It's also a great time to test what works best for you: plan or fly by the seat of your pants, write in the morning or at night or sometime in between, write a few minutes daily or one lump chunk once or twice a week, secluded area or bustling coffee house, edit the last chapter before writing the next one or wait and edit all at once, etc. I do have to stress, though, that the nature of NaNo is one where editing is placed on the backburner. You just don't have the time to go back and edit while still making enough progress to complete in a month. Get the novel written during NaNo; then edit. There's even a mantra for NaNo: "Take my inner editor." Basically, asking to shut down the part of the writing brain that sees what's wrong with the work and wants to fix it before the work is complete.

Anyway, except for last year, I have tried NaNo every year since my first attempt in 2012. I have failed miserably each year. I think my first attempt I managed close to 25,000 words, and haven't gotten close since. Over the course of four NaNo attempts I STILL haven't hit 50,000 words; total, among all of my novels. It's a kind of depressing thought, but I'm still excited about tackling this rival again.

Mostly because I'm trying to do a few things different this year. First: Jolene. I'm super excited about her and have been struggling to write anything NOT about her for nearly two months. I've been consistently writing, too. So, even if it isn't a complete story when all is said and done December 1st, I'm fairly confident that I'll at least hit the word-count goal. Second: I have a job that doesn't suck the life out of me, and, in fact, it allows me time to write WHILE at work. So I should be able to get my daily word count in AND still socialize/watch football. That will take a large load off of my stress-plate, and probably make it easier for me to stick with it this year. Third: I'm participating in write-ins with my writing group. At first I was bummed because they were every Thursday this month; while I'd normally be at work. Well, the Writing Fates aligned, or something, because I coincidentally have two out of the three Thursdays off. I'll miss next week's write-in, but I'll just go to the "early seating" for group.

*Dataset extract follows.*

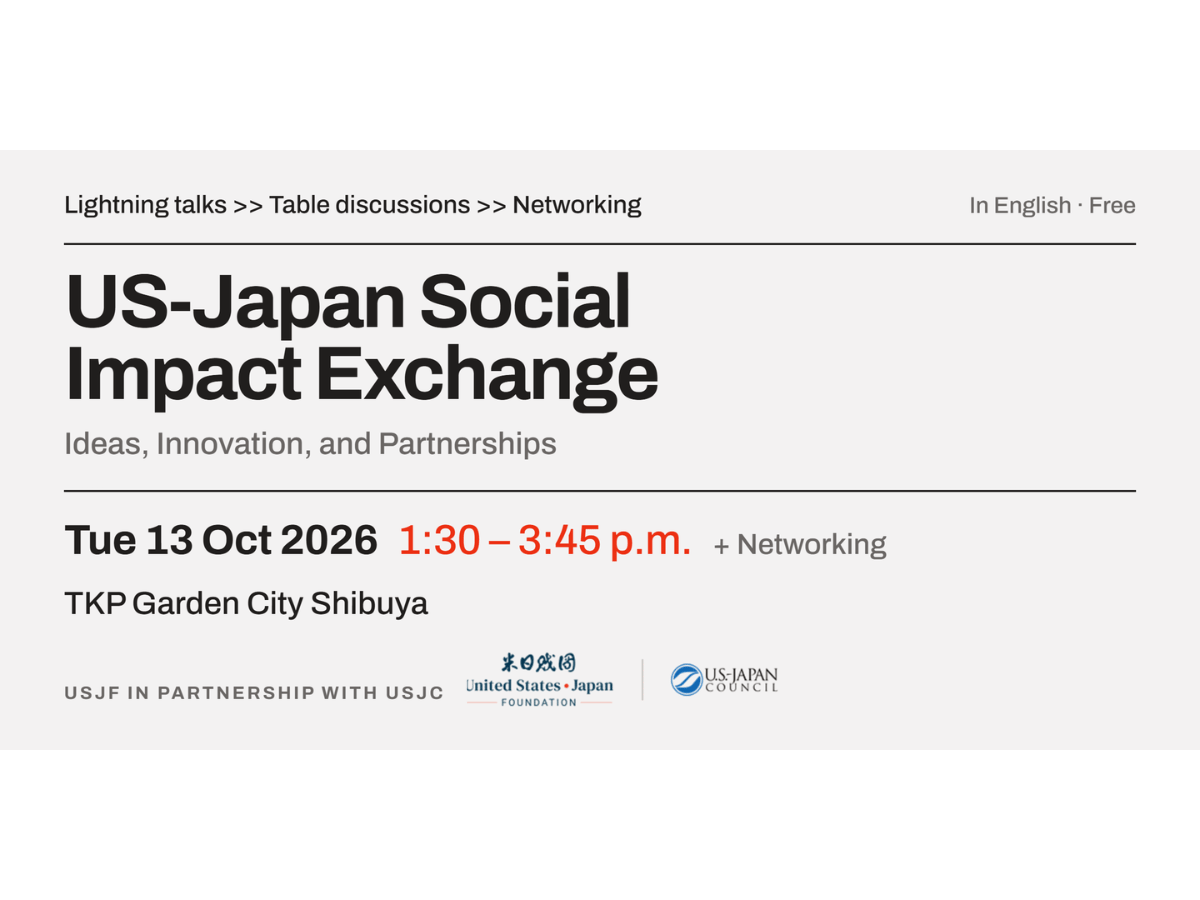
Task: Select the US-Japan Council wordmark text
Action: click(x=741, y=679)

See, not only did our writing group reserve a room in the library for our evening write-in sessions every Thursday this month - minus Thanksgiving, of course - but we also reserved our normal bi-weekly Tuesday room an hour earlier. That way NaNo-ers can come in to do a quick write sprint together before our meeting officially starts. For those that don't know, write-ins are pretty much exactly how they sound: a group of writers gather together to quietly do write sprints - writing continuously for a short time; say ten minutes - as well as talk about their progress in-between the sprints. With all this time specifically dedicated to writing, and then talking to others about my novel, I think I might actually stay on track! I will get pumped and excited about my story. And continuing to roleplay as Jolene each week will just help me stay in character more. I'll feed off of the games, and the writing will help me better evolve Jolene into a more concrete person.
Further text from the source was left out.